Then again, he had been with them on the asteroid and had acquitted himself well. Perhaps I've gotten into a habit of thought about Givens that doesn't match the real man anymore, Peter thought. That wouldn't do. And heaven knows I've reason to trust Sarah's judgement. Just look at our relationship. There was a touch of smugness in the thought.

"What I need for you to do," he said as he came up to them, "is to get into the Speeds I'm going to point out to you and fly them to—" he rattled off coordinates near one of Marjorie's Lagrange points. "Wait there for the Invincible."

Sarah raised one brow and Givens blinked, but otherwise there was no comment from either but, "Yes, sir."

"Follow me," Raeder said.

He led them to the two Speeds he'd selected and directed them to board and power them up. At the sound four techs came running.

"Hey!" a burly older man shouted, a chief petty officer. "What's going on here?"

Raeder turned and intercepted him smoothly.

"Sir?" the man said.

"I'm Commander Raeder," he said. "This is a surprise inspection. These pilots will be taking those two Speeds out for a run to evaluate the level of service the techs here are providing."

"What inspection?" one of the techs, a woman, demanded.

"Yeah," said the chief. "We haven't heard nothin' about any inspection."

Peter leaned in close to the chief. "Well, then it wouldn't be a surprise.

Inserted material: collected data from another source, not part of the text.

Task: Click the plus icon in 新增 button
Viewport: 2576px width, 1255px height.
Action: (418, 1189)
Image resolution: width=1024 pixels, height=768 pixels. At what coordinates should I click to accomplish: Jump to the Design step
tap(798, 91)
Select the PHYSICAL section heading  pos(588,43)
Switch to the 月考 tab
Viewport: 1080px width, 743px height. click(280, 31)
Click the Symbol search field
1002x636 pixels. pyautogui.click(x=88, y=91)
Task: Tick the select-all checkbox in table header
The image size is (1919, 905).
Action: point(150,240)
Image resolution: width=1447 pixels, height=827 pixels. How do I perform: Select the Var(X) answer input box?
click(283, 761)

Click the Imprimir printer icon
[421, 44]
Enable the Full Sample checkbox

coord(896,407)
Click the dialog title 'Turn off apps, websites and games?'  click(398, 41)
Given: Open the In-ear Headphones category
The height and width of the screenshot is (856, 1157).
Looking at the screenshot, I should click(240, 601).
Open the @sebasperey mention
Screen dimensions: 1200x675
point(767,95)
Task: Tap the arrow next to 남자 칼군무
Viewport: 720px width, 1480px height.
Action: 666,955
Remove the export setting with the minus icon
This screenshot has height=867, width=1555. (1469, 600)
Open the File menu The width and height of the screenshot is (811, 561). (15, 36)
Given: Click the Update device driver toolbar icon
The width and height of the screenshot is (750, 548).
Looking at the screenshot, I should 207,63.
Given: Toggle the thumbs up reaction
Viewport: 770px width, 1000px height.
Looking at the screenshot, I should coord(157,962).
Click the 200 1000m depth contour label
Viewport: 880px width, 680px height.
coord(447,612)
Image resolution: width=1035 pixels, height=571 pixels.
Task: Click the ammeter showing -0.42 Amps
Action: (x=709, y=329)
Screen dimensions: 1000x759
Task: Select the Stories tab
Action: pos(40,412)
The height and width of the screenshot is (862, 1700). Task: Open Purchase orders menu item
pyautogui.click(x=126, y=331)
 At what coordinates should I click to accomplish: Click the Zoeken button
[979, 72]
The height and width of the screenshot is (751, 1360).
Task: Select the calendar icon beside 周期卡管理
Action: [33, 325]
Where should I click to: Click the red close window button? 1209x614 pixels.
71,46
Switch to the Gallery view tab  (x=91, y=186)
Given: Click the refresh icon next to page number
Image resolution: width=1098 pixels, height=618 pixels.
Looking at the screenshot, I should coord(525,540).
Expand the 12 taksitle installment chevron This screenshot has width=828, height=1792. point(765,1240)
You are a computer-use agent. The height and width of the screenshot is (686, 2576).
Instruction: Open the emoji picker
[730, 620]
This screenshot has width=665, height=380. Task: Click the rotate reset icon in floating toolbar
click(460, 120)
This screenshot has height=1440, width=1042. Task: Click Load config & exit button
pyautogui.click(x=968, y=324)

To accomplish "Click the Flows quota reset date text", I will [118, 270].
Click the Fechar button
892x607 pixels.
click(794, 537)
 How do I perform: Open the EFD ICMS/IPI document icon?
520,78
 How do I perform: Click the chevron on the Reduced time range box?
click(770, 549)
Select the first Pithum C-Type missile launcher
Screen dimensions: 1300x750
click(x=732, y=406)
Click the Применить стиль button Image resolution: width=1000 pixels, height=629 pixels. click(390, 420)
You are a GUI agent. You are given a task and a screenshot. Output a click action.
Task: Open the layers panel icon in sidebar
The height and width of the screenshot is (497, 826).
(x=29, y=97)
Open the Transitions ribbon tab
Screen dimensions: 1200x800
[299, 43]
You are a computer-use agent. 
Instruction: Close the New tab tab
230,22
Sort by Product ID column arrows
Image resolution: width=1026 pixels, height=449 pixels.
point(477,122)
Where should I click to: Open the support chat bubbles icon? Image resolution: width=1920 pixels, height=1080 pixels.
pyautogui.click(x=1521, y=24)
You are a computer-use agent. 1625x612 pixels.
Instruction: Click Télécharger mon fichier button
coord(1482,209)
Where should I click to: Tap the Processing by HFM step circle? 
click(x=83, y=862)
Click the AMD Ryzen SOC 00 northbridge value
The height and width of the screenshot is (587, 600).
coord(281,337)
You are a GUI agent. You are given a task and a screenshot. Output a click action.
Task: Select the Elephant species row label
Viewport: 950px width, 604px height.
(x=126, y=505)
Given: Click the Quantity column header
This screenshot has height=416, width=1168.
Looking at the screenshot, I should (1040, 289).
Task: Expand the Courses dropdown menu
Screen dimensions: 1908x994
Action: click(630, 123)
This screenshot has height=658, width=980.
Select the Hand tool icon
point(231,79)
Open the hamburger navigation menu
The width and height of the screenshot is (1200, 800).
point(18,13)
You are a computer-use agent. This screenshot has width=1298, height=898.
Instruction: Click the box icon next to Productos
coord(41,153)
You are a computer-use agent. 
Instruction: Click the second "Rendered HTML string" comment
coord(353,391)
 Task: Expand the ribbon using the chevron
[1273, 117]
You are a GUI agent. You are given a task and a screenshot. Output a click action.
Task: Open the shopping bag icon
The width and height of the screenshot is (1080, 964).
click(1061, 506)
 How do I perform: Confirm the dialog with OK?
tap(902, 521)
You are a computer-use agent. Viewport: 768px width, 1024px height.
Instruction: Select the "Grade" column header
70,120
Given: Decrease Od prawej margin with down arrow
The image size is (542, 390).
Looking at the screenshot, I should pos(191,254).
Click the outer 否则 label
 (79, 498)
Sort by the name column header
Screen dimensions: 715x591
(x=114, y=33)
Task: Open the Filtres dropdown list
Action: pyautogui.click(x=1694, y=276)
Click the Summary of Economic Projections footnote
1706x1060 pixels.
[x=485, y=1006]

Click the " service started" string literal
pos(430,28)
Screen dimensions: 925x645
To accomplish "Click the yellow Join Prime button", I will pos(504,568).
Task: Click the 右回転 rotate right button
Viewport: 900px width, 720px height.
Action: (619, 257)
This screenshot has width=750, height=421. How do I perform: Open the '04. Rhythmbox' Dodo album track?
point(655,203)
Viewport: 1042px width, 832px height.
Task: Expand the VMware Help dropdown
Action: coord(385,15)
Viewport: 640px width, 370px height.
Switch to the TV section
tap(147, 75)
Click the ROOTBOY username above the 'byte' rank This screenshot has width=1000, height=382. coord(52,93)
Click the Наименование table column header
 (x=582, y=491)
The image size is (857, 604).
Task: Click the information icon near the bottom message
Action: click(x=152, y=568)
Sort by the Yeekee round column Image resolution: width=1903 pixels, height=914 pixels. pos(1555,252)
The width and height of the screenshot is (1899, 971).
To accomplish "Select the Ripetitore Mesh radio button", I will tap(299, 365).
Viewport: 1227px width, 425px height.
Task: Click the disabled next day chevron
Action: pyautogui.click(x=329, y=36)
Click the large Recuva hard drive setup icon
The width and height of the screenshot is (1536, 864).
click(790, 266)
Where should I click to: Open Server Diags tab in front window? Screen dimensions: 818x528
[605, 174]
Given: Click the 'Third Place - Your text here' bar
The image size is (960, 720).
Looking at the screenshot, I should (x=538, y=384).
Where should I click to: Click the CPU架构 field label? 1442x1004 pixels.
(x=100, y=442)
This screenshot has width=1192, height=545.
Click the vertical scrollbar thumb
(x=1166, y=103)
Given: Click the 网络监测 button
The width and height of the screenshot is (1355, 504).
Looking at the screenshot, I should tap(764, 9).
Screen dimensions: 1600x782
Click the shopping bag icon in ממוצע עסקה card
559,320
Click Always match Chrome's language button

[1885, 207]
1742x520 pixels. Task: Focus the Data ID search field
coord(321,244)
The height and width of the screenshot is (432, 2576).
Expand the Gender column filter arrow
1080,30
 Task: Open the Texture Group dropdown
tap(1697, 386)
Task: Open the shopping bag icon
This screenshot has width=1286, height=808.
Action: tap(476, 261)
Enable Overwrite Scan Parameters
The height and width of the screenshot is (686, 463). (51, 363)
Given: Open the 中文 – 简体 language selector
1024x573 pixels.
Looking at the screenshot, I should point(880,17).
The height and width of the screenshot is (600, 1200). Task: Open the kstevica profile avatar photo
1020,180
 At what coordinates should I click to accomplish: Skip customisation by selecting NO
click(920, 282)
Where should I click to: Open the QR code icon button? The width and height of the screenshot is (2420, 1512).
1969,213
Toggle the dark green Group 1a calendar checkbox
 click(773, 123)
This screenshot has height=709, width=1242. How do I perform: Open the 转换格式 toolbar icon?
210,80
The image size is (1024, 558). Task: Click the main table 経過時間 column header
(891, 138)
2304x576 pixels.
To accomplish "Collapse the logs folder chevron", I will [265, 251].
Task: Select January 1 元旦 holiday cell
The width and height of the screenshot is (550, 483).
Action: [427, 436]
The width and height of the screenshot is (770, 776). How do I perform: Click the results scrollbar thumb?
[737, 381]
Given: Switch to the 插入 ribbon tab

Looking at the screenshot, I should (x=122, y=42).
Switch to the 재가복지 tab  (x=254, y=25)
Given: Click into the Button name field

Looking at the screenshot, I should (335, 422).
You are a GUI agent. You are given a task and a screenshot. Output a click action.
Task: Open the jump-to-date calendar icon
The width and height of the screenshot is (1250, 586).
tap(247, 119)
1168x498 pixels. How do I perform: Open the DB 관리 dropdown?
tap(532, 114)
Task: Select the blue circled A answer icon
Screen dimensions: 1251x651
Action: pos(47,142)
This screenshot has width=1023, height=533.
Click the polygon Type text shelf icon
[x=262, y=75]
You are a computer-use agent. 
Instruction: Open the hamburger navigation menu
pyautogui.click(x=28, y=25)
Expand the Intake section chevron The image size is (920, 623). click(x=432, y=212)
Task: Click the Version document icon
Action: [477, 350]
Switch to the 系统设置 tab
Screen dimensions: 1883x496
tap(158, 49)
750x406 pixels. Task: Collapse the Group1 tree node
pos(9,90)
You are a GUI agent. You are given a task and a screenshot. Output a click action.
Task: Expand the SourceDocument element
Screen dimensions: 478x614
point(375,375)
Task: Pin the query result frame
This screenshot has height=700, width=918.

Now would it?"

The chief and his techs didn't have an answer for that one. They looked at each other helplessly, eyes blinking slowly. Meanwhile Sarah and Givens were maneuvering their Speeds into position before the crash doors.

"Who authorized this?" the chief asked as he watched them go.

"Admiral Smallwood," Raeder answered. "Look," he said, taking the chief's arm and leading him away from the two Speeds, "I can sign off for them if this is making you nervous."

"Yes, sir, if you would," the chief said. "This isn't . . ."

"I know," Peter said sympathetically. "But you know the admiral, he gets these ideas. Personally, I think that after the way the squadron performed a few days ago any questions anyone might have had about your operation here should have been answered."

"Thank you, sir," the chief said. He handed Raeder a notecomp and Peter signed off with a flourish. "I appreciate this, sir."

"Not a problem," Raeder said. "Uh, except that those doors aren't open." He turned and grinned at the techs around him. "Can you do something about that?"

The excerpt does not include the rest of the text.